▶ _Task to complete_
From the data below, pick out every line containing the string "width" and copy those lines. Case counts.

▶ _Supplied data_
* * *

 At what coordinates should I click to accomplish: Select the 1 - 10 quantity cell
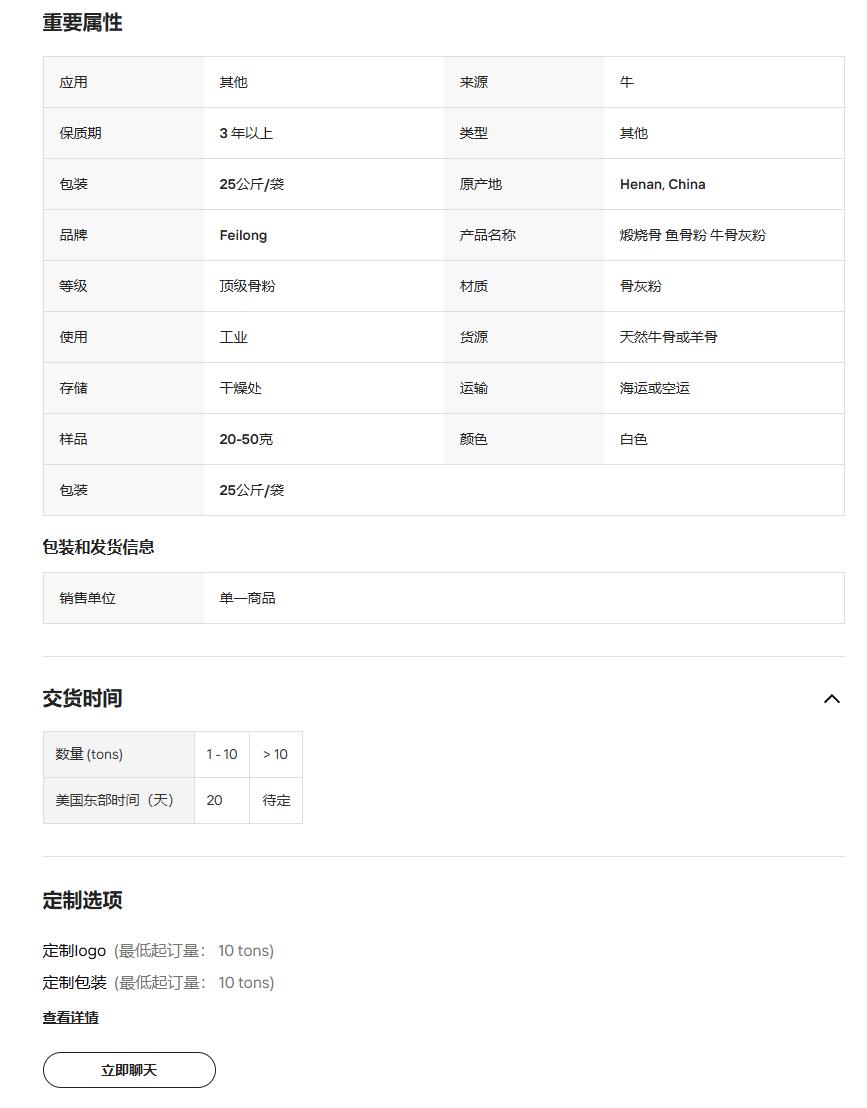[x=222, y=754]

* * *

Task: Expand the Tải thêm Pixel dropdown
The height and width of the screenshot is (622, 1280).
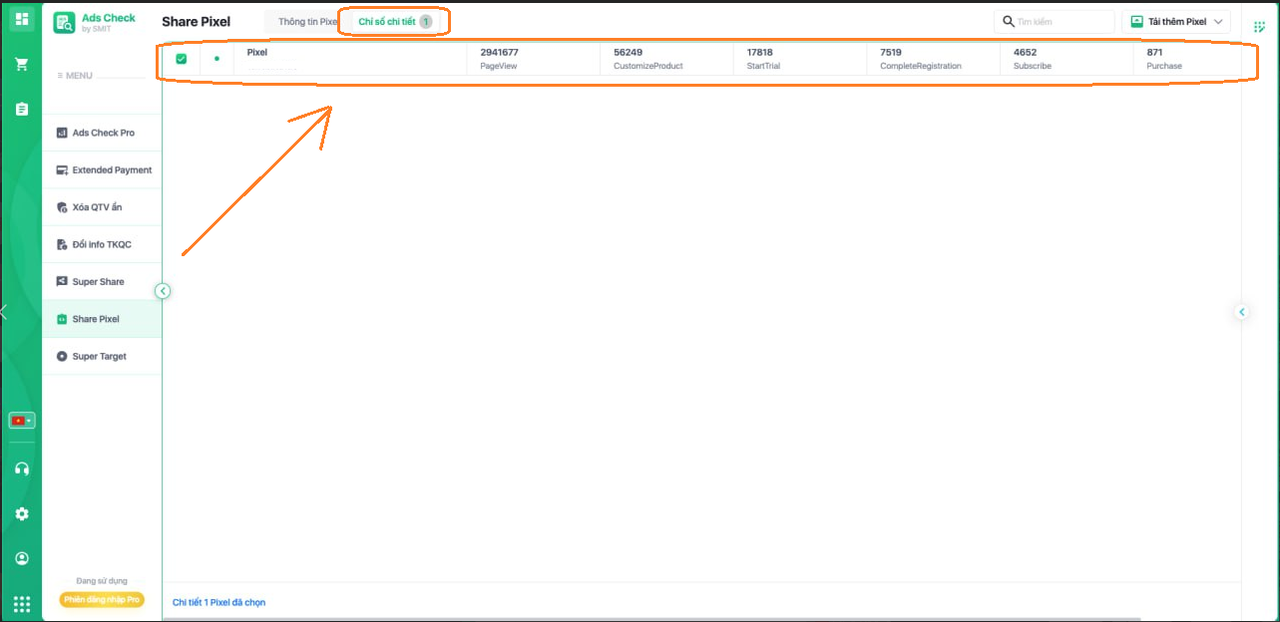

* * *

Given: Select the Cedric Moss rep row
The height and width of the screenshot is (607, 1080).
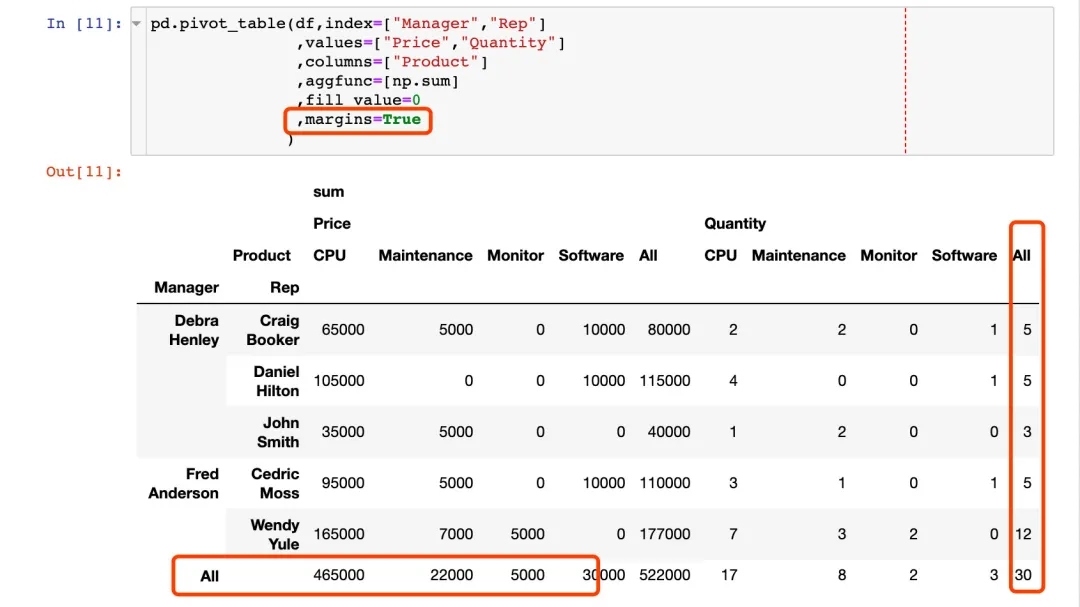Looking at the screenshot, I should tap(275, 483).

* * *

▶ _Result of this task_
The height and width of the screenshot is (622, 1280).
The height and width of the screenshot is (607, 1080).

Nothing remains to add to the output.